Activity -
Find the line in the entries below that contains "This screenshot has width=1176, height=1010.". Repeat it exactly, and every line after it through the line that contains "The height and".
*** Opening Dataset records ***
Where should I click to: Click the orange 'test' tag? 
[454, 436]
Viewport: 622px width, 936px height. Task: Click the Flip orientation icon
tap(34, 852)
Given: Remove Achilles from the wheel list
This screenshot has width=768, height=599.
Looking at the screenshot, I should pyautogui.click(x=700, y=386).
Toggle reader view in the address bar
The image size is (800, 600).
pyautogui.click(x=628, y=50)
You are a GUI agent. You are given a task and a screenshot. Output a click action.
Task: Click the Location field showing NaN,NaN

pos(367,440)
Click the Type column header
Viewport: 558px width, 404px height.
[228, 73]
*** Closing Dataset records ***
*** Opening Dataset records ***
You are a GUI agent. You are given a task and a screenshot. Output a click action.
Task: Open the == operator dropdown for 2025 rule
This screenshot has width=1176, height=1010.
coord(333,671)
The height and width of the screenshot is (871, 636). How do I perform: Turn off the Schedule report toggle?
*** Closing Dataset records ***
Task solution -
This screenshot has width=1176, height=1010.
coord(333,671)
The height and width of the screenshot is (871, 636). How do I perform: Turn off the Schedule report toggle?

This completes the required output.